Missouri law bans convicted felons from running for office. A bill filed this legislative session would change that.
State Representative Michael Davis, R-Kansas City, is proposing to let felons seek elected office. The Missouri House Committee on Elections and Elected Officials is reviewing his bill.
“Individuals can currently run for Congress with convictions on the record,” he said during a public hearing on the bill. “My bill includes a seven-year cooling off period where after conviction it would require seven years to pass.”
State Representative Kevin Windham, D-Hillsdale, questioned why they would have to wait seven years to run for office.

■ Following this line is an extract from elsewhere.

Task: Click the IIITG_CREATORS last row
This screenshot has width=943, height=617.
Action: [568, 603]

“It just strikes me that somebody will have to wait seven years in order to run for office with this bill,” said Windham. “I understand that that’s an improvement. However, we just heard a bill even on the floor, where folks would immediately be able to concealed carry a firearm – not wait seven years, not jump through hoops. As a body, it’s weird to me that somebody can immediately get a gun after a felony or would be under proposed legislation, but we’ll still have to wait seven years.”
Windham went on to say he thinks felons should disclose their offense was to voters.

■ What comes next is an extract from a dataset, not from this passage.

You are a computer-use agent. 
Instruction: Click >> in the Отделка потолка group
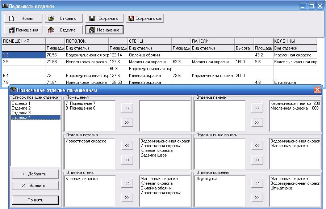click(x=127, y=160)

“Whether they’re electing a person that may be sexual assault, may be a violent crime, I think that it’s important for voters to know a little bit more about who they’re voting for,” said Windham.
Former State Senator Jeff Smith, who served federal prison time for obstructing justice, supports the legislation.

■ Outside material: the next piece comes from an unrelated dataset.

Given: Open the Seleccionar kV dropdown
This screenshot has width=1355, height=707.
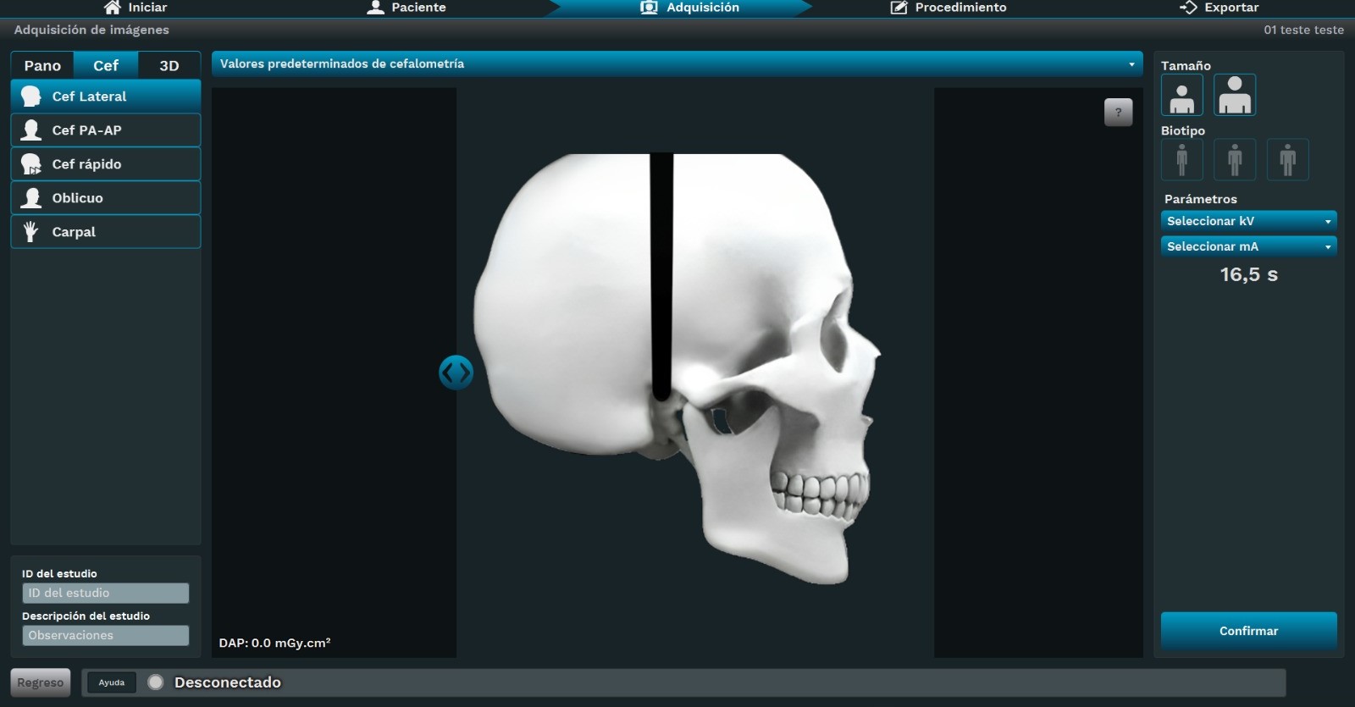Looking at the screenshot, I should tap(1248, 221).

“I don’t think we should discount the possibility of people because they’ve made a mistake in life to be able to contribute in meaningful ways,” said Smith. “Once people pay their debt to society, they shouldn’t continue to be penalized over and over.”
Smith said people run for office to fix broken systems.
“I think that’s why most of us decided to do this in the first place,” said Smith. “But typically, people who are here have no experience being broken by those systems. People who are incarcerated often do, whether it’s by our educational systems that have failed many people who end up in prison, most of whom don’t have a high school diploma, or other systems meant to help people and families get on their feet.”
State Representative Dan Shaul, R-Imperial, agrees that offenders should disclose what they were convicted of.
“This is probably going to be the only time that I really agree with Representative Windham on some things, but I think that should be disclosed. Should a comptroller or a treasurer for a county or something, should you be able to run for that office if you’re convicted of mail fraud or money laundering? I mean, on the surface, it sounds wonderful. I think you have to be careful when you get down to each individual case, because you don’t want a sex offender or someone who maybe had sexual assault or something else, being on a school board, or some some type of office like that. You wouldn’t want to collector of revenue to also have money laundering,” said Shaul.
During the hearing, no one spoke in opposition to the bill.